Rede in Berlin 26.10.02

John Catalinotto

Freundinnen und Freunde,

ich bringe Euch die Grüße von der US-amerikanischen Friedensbewegung heute am 26. Oktober, dem internationalen Aktionstag gegen einen neuen U.S.-Krieg gegen den Irak.

Es gibt zwei Punkte, die ich Euch sagen möchte:

(1) Die US-Regierung plant einen reinen Eroberungskrieg.

Vielleicht kennt Ihr noch nicht das Papier der Bush-Administration zur "Nationalen Sicherheitsstrategie". Es ist ein sehr wichtiges Papier, das am 20. September verbreitet wurde. In diesem Papier wird sehr freimütig Klartext gesprochen.

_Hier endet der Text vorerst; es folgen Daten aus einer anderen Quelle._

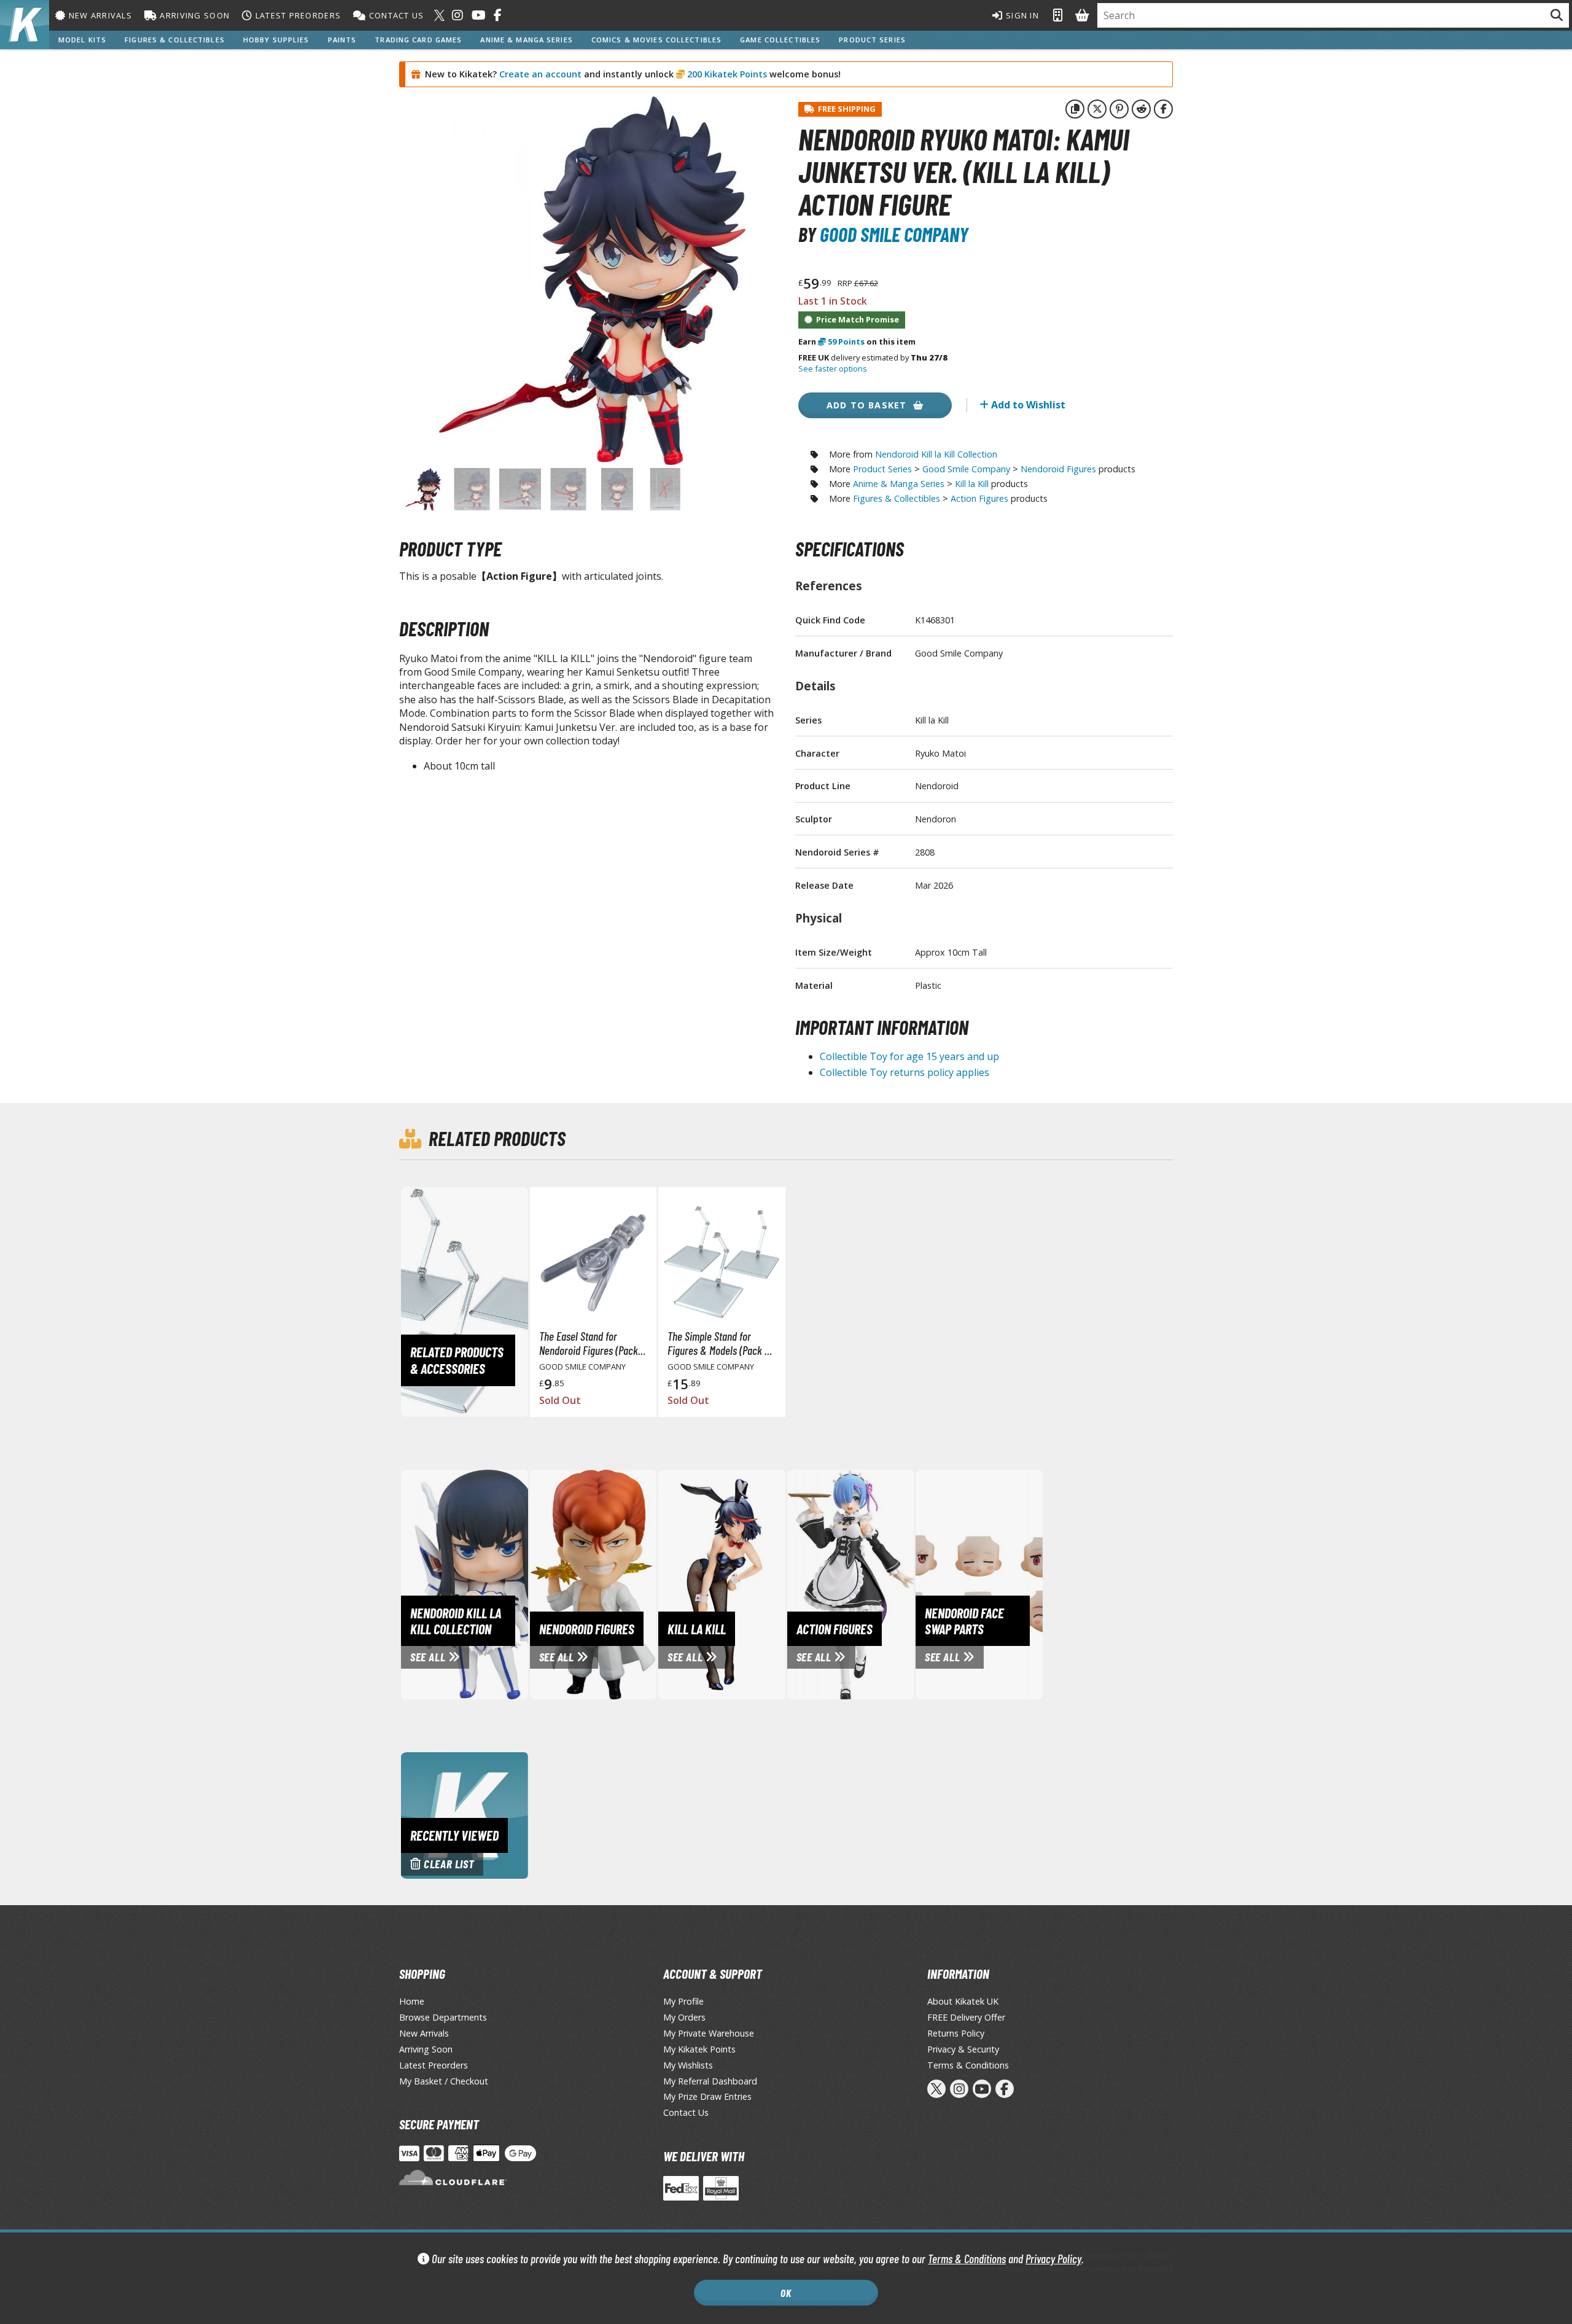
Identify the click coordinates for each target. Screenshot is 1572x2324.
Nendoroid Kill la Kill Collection (936, 454)
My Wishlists (688, 2065)
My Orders (684, 2017)
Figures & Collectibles (175, 39)
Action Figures (979, 498)
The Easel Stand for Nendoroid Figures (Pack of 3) (588, 1343)
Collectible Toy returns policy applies (904, 1072)
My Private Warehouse (708, 2033)
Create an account (540, 74)
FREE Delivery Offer (966, 2017)
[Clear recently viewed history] (464, 1814)
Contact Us (395, 15)
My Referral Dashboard (710, 2081)
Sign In (1021, 15)
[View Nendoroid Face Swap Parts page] (1030, 1583)
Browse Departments (443, 2017)
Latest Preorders (296, 15)
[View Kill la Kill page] (773, 1583)
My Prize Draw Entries (707, 2096)
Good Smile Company (894, 234)
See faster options (832, 368)
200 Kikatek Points (726, 74)
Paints (342, 39)
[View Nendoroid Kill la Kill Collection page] (516, 1583)
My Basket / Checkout (443, 2081)
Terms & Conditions (967, 2259)
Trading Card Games (418, 39)
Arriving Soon (193, 15)
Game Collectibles (780, 39)
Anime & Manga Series (526, 39)
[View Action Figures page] (902, 1583)
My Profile (683, 2001)
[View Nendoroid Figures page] (645, 1583)
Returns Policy (955, 2033)
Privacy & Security (963, 2049)
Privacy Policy (1053, 2259)
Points (846, 341)
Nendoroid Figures (1058, 469)
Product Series (872, 39)
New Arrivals (99, 15)
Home (411, 2001)
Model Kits (82, 39)
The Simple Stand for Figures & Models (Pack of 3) (719, 1343)
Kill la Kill (972, 483)
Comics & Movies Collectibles (656, 39)
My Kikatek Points (699, 2049)
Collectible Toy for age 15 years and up (909, 1056)
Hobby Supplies (276, 39)
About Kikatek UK (962, 2001)
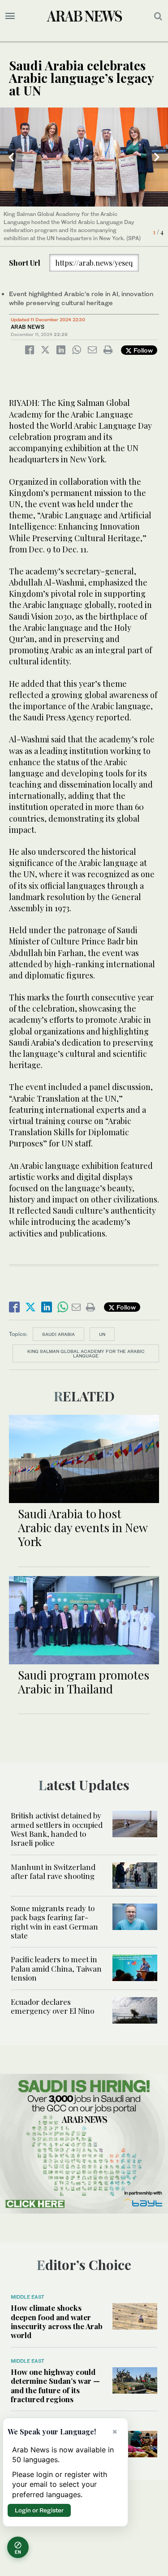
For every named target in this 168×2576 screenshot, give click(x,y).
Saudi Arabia (58, 1334)
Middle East (27, 2297)
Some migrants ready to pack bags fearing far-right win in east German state (54, 1921)
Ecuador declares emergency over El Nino (52, 2006)
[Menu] (10, 16)
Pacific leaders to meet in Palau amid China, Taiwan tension (56, 1968)
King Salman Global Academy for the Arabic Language (86, 1353)
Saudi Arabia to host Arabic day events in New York (82, 1527)
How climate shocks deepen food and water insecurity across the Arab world (57, 2321)
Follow (142, 350)
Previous (11, 157)
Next (157, 157)
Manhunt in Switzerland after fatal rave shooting (53, 1871)
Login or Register (39, 2510)
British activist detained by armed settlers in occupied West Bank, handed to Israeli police (57, 1829)
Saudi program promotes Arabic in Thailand (83, 1682)
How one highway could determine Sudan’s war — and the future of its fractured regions (55, 2385)
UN (102, 1334)
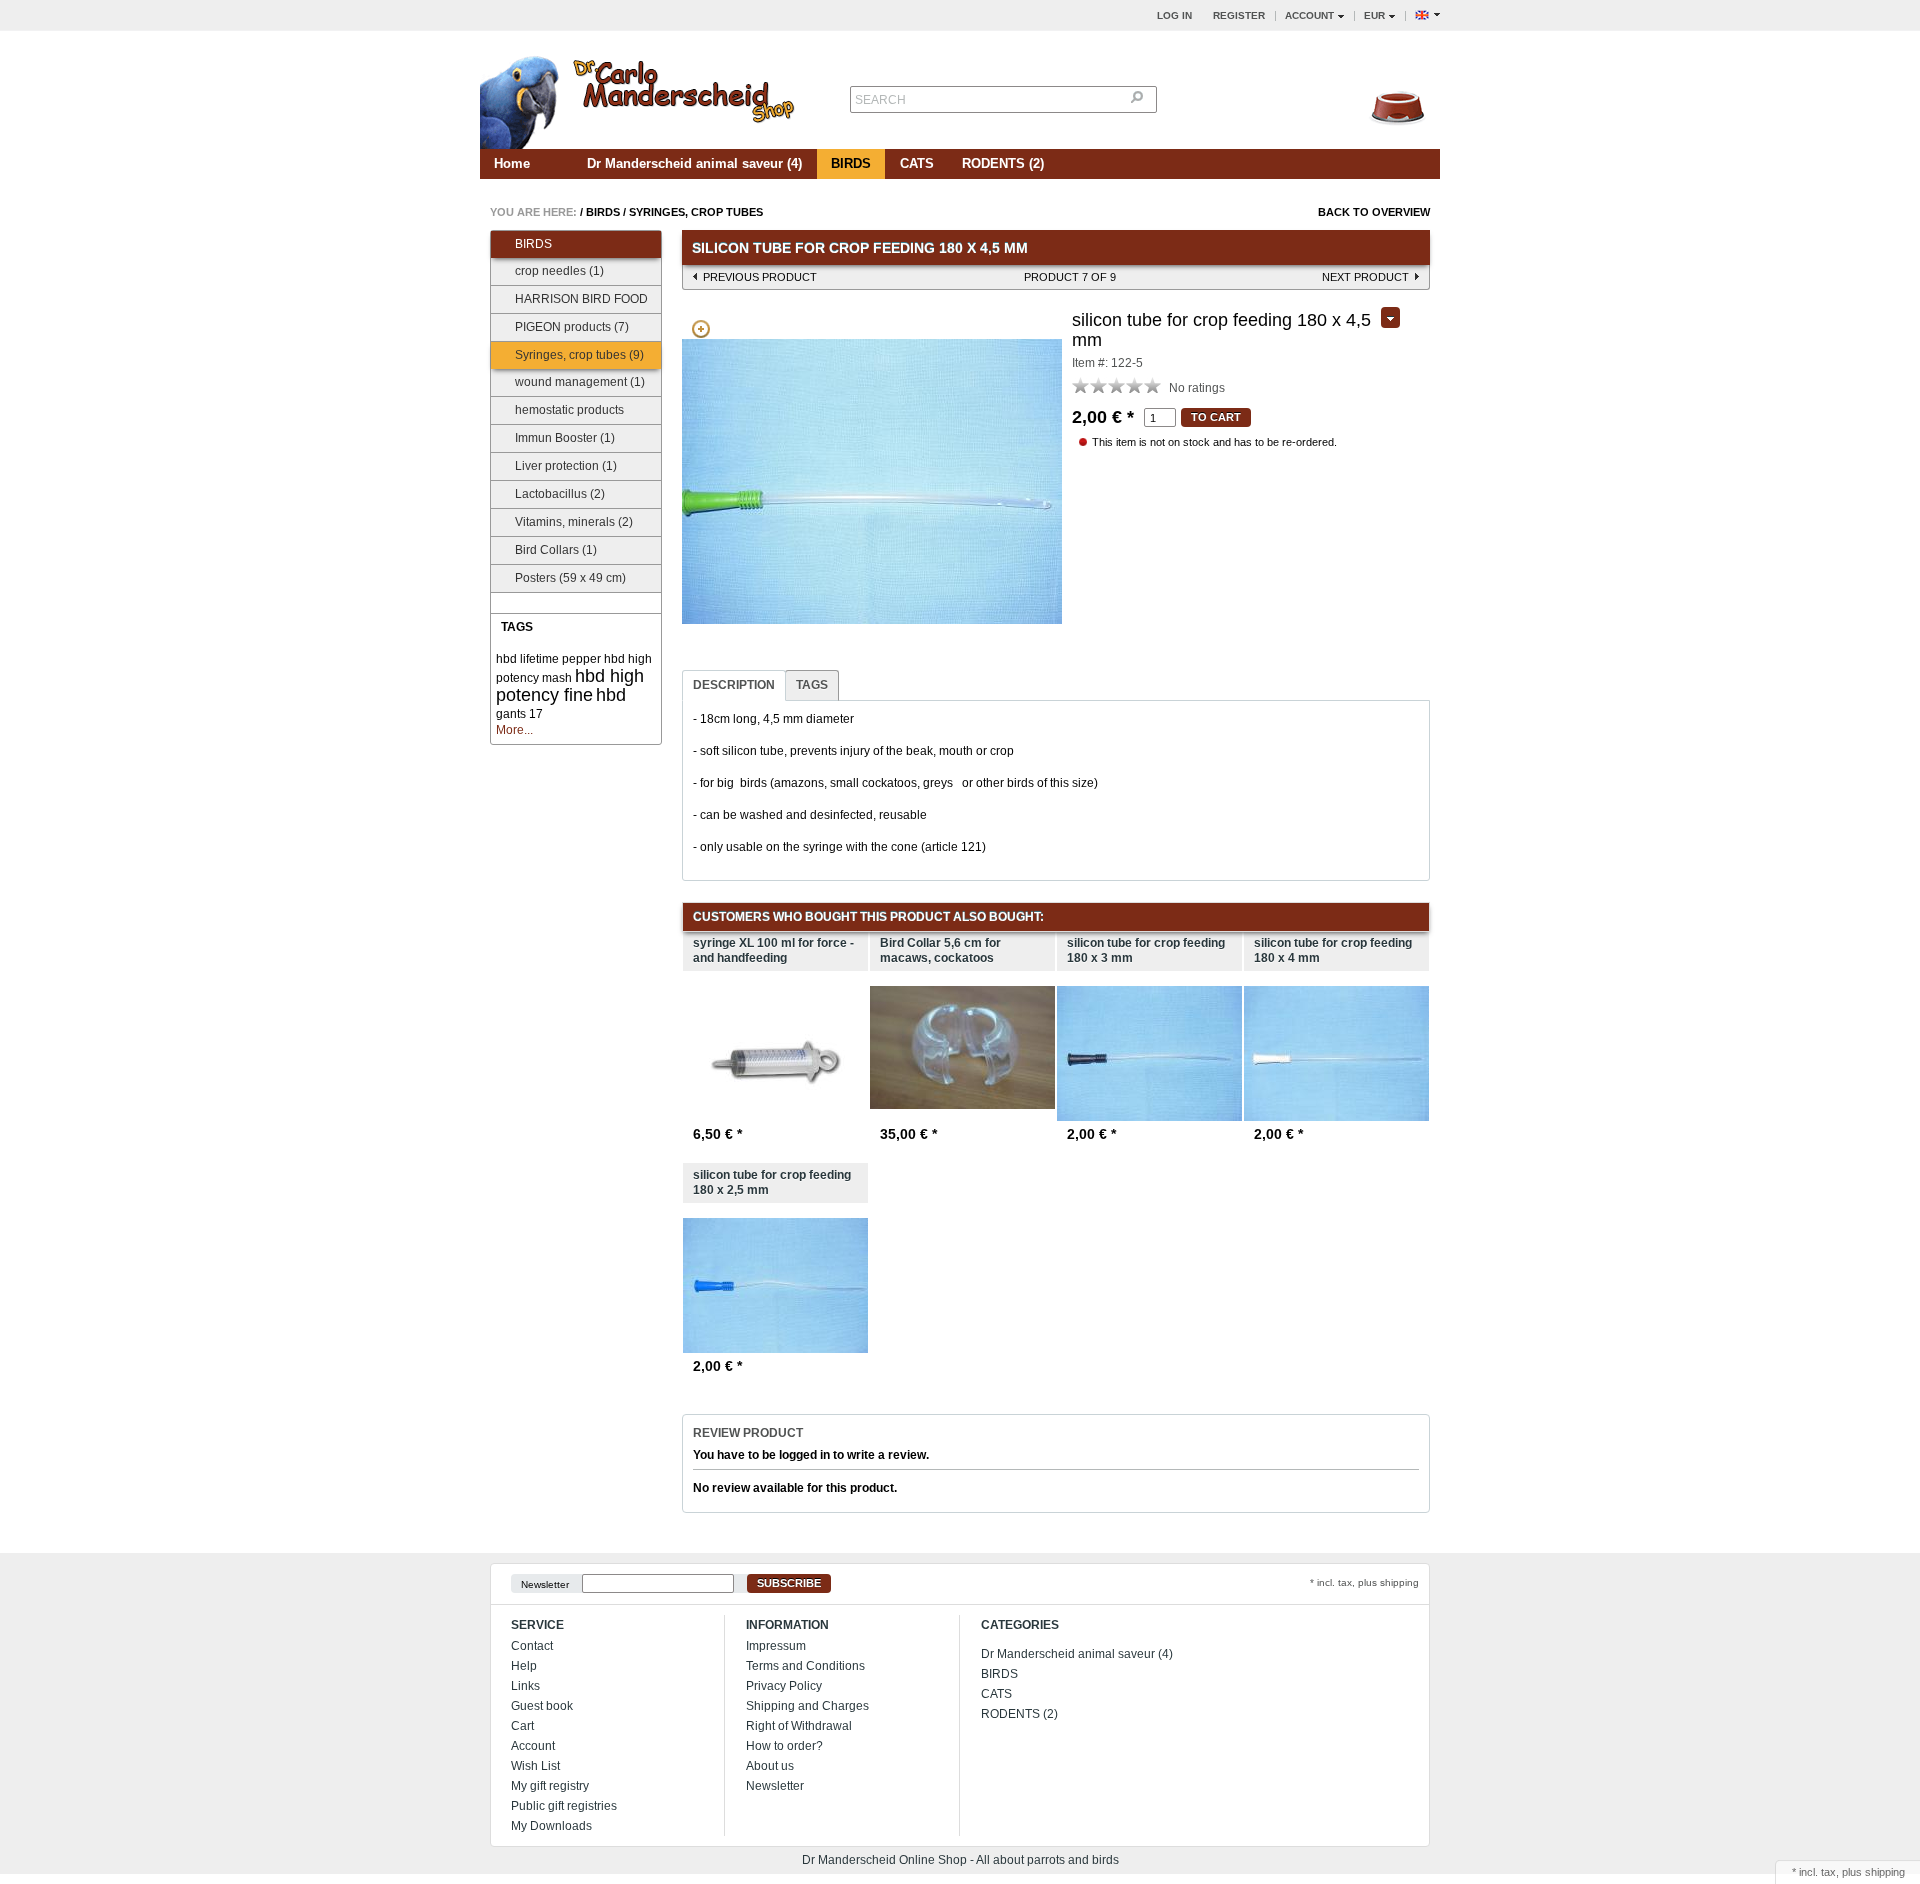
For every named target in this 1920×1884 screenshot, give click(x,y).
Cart (522, 1726)
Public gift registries (564, 1806)
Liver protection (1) (566, 466)
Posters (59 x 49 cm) (570, 578)
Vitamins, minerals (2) (574, 522)
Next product (1365, 277)
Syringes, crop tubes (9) (579, 355)
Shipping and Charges (807, 1706)
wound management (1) (580, 382)
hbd (611, 695)
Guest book (542, 1706)
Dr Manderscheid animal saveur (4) (694, 163)
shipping (1885, 1872)
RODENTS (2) (1003, 163)
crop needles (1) (559, 271)
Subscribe (789, 1583)
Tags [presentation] (812, 685)
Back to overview (1374, 212)
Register (1239, 15)
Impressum (776, 1646)
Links (525, 1686)
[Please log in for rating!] (1081, 385)
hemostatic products (569, 410)
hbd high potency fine (570, 685)
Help (524, 1666)
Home (512, 163)
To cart (1216, 417)
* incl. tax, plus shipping (1364, 1582)
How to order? (784, 1746)
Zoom (701, 329)
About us (770, 1766)
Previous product (760, 277)
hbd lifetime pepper (548, 659)
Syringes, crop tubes (696, 212)
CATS (917, 163)
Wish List (535, 1766)
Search (880, 100)
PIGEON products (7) (572, 327)
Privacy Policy (784, 1686)
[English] (1427, 15)
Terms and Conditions (805, 1666)
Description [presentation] (734, 685)
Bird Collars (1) (556, 550)
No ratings (1197, 388)
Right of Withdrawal (799, 1726)
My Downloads (551, 1826)
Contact (532, 1646)
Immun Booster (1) (565, 438)
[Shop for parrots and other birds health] (640, 96)
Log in (1174, 15)
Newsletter (545, 1583)
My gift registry (550, 1786)
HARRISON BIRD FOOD (581, 299)
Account (533, 1746)
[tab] (734, 685)
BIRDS (851, 163)
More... (514, 730)
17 (536, 714)
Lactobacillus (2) (560, 494)
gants (511, 714)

Das Papier ist voll von militärischen Drohungen und formuliert das Recht auf einen militärischen Erstschlag. Man kann aus dem Papier lesen, dass die Eroberung der ganzen Welt geplant ist, und Feinde und auch Freunde haben nur eine Wahl: Sie müssen sich unterordnen.

Wenn man das Papier gelesen hat, versteht man, dass die Drohungen gegen den Irak nichts mit den Eigenschaften Saddam Husseins oder mit Massenzerstörungswaffen zu tun haben. Die Drohungen haben mit dem Erdöl zu tun. Und es geht um die strategische Kontrolle der Länder des mittleren Ostens und Zentralasiens, um die Vormachtstellung in der Weltwirtschaft, es geht um alte und neue Kolonien und auch um die Konkurrenz zu Europa und Japan.

Die US-Administration droht mit Krieg, um den Irak zu erobern, zu besetzen und auszuplündern.

(2) Ihr wisst, die Bush-Regierung hat versucht, den 11. September 2001 zu benutzen, um das US-amerikanische Volk zu überzeugen, dass immer neue Kriege notwendig sind. Und vielleicht glaubt Ihr, dass es geklappt hat?

Es ist nicht so, dass die Menschen in den USA nicht merken, was hier vorbereitet wird. Viele sind in großer Sorge.

Es war für mich eine interessante Beobachtung: Als ich im September mit deutschen Gästen in New York unterwegs war, wurde diesen oft gratuliert. Ob es der Taxifahrer war, die Imbiss-Verkäuferin oder Leute in der U-Bahn, sie wollten zeigen, dass sie sich über den Wahlsieg von Schröder in Deutschland freuen.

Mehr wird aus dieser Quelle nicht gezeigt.